8.5.09

Algo está pasando.

Hoy te has despertado con una sonrisa, me encanta, no puedo negarlo. Pero tampoco puedo negar que me extraña. Hace mucho que no te veo dormir, hace mucho que no te veo despertar.

Siempre te veo estirándote, renegando de la hora, arrastrándote a la ducha. Pero, despertar, así como hoy; no.

Ahora, estoy seguro que vas a poner esa cara, con una sonrisa a medio lado, bajando el rostro, como cuando algo te incomoda pero no quieres decir que es. No te pongas así, no te estoy juzgando ni recriminando nada. En absoluto.

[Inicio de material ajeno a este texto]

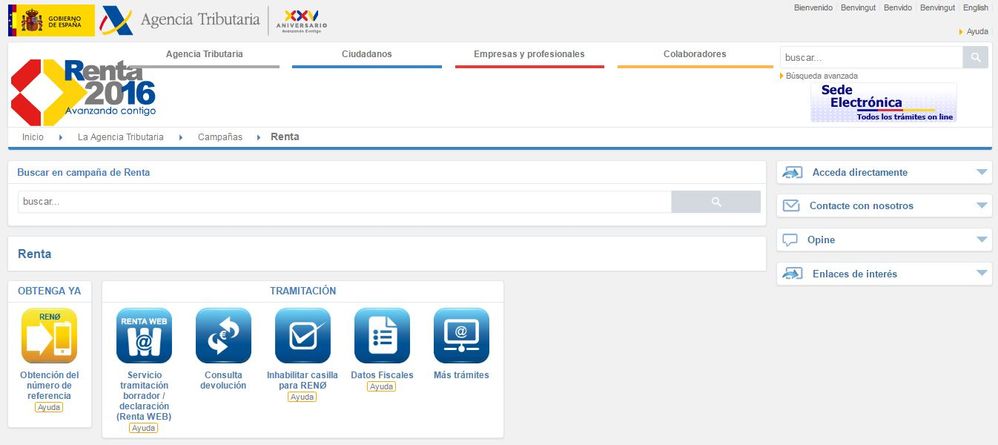Click the Renta 2016 campaign logo
The image size is (998, 445).
(84, 91)
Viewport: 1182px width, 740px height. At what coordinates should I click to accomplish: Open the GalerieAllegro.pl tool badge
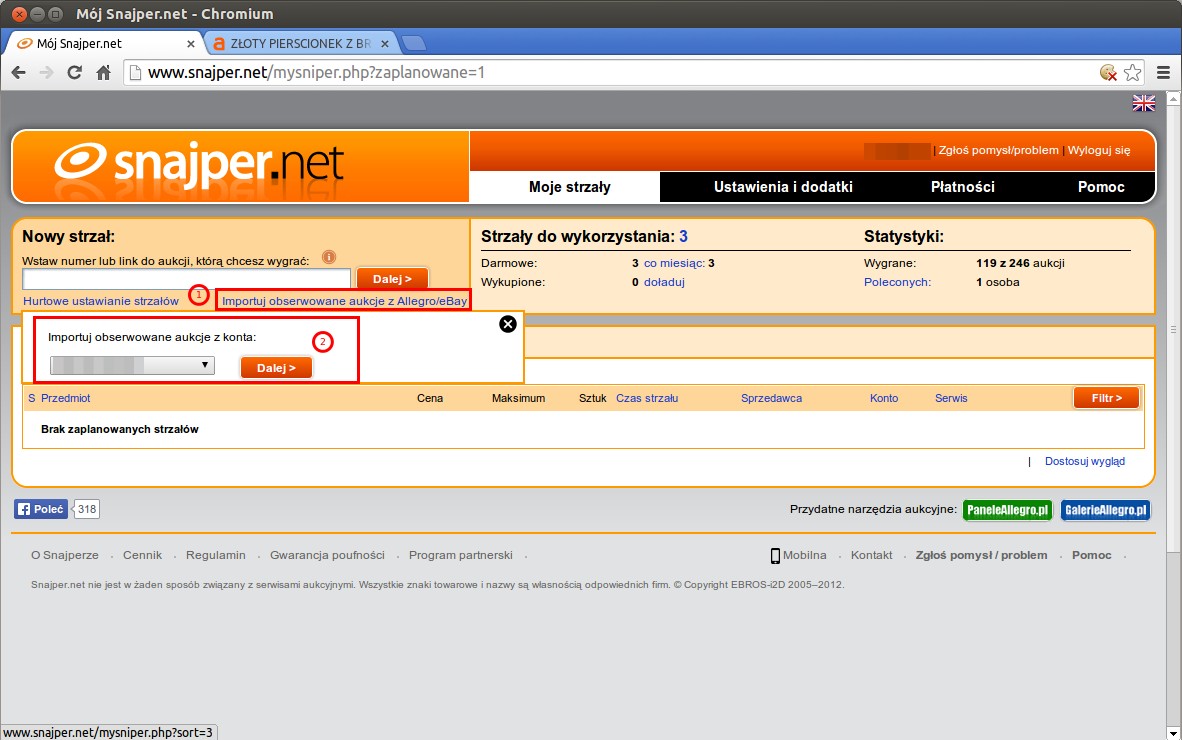pos(1105,510)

Esto es algo así, como cuando vimos aquella estrella diferente a todas y nos lanzamos del auto en un lugar que no conocíamos solo para poder verla más tiempo. ¿Recuerdas?

Recuerdo tu rostro en ese momento, recuerdo tus ojos brillando, te recuerdo a ti tumbándote en la pista llorando de miedo porque te sentiste demasiado pequeña.

Y te hice reír.

Nunca te lo he dicho, pero me encanta hacerte reír. Aunque no te guste tu sonrisa y te la cubras siempre y mires hacia otro lado. A mi me gusta hacerte reír, verte reír.

Y te preguntarás por qué te digo todo esto hoy. Porque simplemente me das la libertad cuando sales de la cama sin quejarte, cuando te miras al espejo sin odiarte (u odiándote menos, gran paso) cuando la balanza te dice algo y no estallan vasos contra la pared. Hoy entonces, me siento libre, porque tú lo estás.

Algo está pasando, no sé qué es, pero si así empieza, quiero seguir.